Cómo entender el contrato de tu hipoteca

Si vas a firmar una hipoteca, es posible que andes un poco mareado entre tantas cláusulas, cifras y tecnicismos. Es algo normal, pero a menudo preocupa a los firmantes, ya que los casos de cláusulas abusivas han generado un gran malestar en la ciudadanía en los últimos años. Te contamos algunos puntos básicos para entender el contrato de tu hipoteca y evitar sorpresas:

-. Estructura del contrato hipotecario

Normalmente, un contrato de préstamo hipotecario cuenta con una estructura muy similar sea cual sea la entidad bancaria a la que pertenezca. Este formato se suele dividir en tres áreas diferenciadas:

  • Cláusulas financieras.- Llamamos cláusulas financieras a las que regulan la parte puramente económica del contrato. Es decir, las que acotan la cantidad que se entrega por parte del banco, el plazo del hipotecado para devolver el dinero, los períodos de pago,  el tiempo destinado a la amortización, los intereses, etc. Esta parte del contrato, por lo tanto, es muy importante y conviene leerla con detenimiento.
  • Cláusulas no financieras.– Son las que se encargan de definir la garantía de devolución del préstamo en caso de incumplimiento de pago. Es decir, este tipo de cláusulas suelen regular la constitución de una obligación real (la hipoteca) sobre un inmueble (vivienda, local, garaje…). Como en el caso anterior, es una parte fundamental del contrato que debemos estudiar minuciosamente.
  • Advertencias notariales.– Al final de las escrituras de hipoteca siempre figuran unos párrafos dedicados a las advertencias que debe hacer el Notario en relación a la transparencia de las condiciones financieras en préstamos hipotecarios y sobre condiciones generales de la contratación. Suele ser una parte estandarizada del contrato y, aunque puede ser útil, no resulta tan determinante para el firmante como los dos apartados anteriores.

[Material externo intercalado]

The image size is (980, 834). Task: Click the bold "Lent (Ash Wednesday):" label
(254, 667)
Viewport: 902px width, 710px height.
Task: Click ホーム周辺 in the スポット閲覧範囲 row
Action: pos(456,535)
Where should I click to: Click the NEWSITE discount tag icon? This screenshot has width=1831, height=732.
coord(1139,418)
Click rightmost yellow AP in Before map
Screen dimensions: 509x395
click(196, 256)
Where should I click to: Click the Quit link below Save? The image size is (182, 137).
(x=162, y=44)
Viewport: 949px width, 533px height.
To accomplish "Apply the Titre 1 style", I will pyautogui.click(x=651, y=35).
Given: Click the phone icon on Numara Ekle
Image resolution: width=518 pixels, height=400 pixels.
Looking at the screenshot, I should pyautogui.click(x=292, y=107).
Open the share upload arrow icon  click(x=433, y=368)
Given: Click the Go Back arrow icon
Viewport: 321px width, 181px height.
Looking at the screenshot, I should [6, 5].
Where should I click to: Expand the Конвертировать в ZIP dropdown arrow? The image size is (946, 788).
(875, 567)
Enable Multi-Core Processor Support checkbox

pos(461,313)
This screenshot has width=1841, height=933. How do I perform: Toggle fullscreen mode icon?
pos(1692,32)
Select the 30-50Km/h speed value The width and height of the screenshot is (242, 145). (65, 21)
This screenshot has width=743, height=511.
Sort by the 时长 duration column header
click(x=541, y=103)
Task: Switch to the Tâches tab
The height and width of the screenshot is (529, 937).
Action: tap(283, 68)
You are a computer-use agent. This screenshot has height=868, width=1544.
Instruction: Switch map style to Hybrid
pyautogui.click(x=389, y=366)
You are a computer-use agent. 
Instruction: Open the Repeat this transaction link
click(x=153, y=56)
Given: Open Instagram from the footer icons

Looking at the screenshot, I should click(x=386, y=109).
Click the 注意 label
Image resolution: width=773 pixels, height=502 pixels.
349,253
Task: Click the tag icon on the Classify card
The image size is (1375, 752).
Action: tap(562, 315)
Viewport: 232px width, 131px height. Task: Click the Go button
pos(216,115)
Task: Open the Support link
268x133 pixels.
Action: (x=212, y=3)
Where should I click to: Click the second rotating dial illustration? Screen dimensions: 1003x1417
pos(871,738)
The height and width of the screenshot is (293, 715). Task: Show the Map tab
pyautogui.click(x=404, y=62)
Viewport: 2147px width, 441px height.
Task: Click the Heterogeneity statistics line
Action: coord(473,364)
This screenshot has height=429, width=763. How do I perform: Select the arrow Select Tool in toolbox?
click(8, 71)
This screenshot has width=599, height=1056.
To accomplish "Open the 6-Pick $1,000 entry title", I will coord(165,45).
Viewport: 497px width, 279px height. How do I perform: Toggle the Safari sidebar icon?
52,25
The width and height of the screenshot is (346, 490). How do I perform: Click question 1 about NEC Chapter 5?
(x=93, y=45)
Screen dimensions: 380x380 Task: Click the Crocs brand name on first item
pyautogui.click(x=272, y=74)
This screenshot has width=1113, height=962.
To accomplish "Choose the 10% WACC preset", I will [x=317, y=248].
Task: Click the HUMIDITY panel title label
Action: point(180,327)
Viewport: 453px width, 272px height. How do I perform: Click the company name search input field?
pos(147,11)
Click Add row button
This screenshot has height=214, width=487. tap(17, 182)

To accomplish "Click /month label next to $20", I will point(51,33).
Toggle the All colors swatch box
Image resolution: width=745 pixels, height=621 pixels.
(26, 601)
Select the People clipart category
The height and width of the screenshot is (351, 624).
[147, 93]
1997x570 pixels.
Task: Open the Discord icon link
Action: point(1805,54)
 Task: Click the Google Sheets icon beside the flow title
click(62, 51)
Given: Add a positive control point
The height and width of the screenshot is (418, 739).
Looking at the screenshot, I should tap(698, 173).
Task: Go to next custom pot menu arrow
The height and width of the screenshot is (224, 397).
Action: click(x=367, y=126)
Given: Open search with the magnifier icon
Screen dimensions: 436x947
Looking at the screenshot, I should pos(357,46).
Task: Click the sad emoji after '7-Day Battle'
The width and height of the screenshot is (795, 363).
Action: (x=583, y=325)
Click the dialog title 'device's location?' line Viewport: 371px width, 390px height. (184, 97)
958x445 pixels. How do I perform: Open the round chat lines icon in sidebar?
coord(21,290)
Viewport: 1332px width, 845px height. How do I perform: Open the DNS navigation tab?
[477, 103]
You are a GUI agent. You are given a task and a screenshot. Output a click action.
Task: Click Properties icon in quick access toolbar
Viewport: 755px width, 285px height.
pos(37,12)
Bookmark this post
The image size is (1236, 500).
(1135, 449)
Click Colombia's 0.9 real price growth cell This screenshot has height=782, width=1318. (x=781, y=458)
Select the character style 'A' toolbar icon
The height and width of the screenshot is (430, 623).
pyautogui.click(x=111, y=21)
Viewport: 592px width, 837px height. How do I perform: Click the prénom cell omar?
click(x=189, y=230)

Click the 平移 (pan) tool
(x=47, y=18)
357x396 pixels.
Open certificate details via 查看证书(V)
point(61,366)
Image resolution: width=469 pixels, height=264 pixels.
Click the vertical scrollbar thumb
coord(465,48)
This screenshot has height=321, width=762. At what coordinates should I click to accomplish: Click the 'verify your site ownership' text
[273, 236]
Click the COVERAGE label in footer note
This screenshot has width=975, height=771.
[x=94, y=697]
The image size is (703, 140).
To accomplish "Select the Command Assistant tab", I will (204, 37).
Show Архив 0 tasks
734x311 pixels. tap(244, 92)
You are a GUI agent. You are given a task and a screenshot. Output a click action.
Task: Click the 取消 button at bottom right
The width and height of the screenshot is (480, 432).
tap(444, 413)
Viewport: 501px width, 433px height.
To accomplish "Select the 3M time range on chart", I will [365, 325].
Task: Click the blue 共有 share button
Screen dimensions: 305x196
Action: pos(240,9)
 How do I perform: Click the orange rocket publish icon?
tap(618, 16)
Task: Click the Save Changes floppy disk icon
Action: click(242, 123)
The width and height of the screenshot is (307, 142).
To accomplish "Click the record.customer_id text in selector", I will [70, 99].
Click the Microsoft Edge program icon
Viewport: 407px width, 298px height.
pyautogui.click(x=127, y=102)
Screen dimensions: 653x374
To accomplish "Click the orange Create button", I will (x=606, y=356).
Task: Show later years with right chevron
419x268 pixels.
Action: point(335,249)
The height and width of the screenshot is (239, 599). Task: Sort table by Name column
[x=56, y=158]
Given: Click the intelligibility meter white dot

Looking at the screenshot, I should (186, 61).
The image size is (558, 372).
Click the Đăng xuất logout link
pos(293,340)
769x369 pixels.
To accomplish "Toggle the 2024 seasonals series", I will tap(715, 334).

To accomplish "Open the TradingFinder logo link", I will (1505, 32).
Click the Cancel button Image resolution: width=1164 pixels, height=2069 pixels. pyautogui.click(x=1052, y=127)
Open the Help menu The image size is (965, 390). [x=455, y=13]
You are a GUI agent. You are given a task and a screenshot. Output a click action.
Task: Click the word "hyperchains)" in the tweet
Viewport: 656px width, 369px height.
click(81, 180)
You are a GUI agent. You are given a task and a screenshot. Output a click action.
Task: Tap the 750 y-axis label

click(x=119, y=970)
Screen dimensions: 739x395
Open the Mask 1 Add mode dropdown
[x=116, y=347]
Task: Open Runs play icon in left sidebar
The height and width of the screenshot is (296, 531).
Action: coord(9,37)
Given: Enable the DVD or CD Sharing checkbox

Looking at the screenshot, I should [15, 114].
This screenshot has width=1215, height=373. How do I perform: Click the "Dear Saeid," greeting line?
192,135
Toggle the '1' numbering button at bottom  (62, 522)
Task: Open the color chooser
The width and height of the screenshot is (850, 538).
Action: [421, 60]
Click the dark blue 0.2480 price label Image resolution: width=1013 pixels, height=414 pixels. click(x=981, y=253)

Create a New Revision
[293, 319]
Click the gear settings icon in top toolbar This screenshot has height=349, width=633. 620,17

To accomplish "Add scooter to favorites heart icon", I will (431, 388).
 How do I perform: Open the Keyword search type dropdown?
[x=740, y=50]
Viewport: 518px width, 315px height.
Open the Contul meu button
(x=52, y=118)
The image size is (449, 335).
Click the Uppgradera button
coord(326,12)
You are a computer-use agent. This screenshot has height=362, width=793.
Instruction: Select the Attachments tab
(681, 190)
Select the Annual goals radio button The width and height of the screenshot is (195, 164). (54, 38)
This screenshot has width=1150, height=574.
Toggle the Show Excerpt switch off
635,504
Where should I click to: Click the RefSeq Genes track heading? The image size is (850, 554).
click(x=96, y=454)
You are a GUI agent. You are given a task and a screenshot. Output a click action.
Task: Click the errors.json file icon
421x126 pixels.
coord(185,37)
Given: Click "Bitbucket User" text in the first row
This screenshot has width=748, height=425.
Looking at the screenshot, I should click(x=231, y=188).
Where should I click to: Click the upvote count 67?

-. Cláusulas abusivas ¿cómo detectarlas?

Uno de los miedos de muchos firmantes de una hipoteca es estar aceptando, sin quererlo, cláusulas abusivas contenidas en el contrato. Para detectarlas es importante tener en cuenta algunos aspectos:

  • Atención al apartado de cláusulas financieras: la mayoría de cláusulas consideradas abusivas (como la cláusula suelo o la cláusula 360/365 suelen estar contenidas en la primera parte del contrato hipotecario, la referente a las cláusulas financieras).
  • Pueden estar contenidas en la tercera cláusula financiera: si crees que tu banco ha podido añadir una de estas cláusulas, presta atención a la primera parte del contrato, pero muy especialmente, a la cláusula TERCERA del documento. Es la que suele regular los intereses que se pagan al banco por el dinero prestado, así como las condiciones de estos intereses. Aquí también podemos encontrar la cláusula de redondeo al alza, una disposición que suele beneficiar al banco y que si conocemos y detectamos podemos renegociar.

-. Ante la duda, consulta a un especialista

Si a pesar de estos consejos, sigues teniendo dudas y preguntas respecto al contrato hipotecario, antes de firmar consulta a un especialista (un abogado, un economista…). De esta manera, evitarás problemas posteriores. También puedes consultar al propio notario si lo consideras oportuno antes de la firma.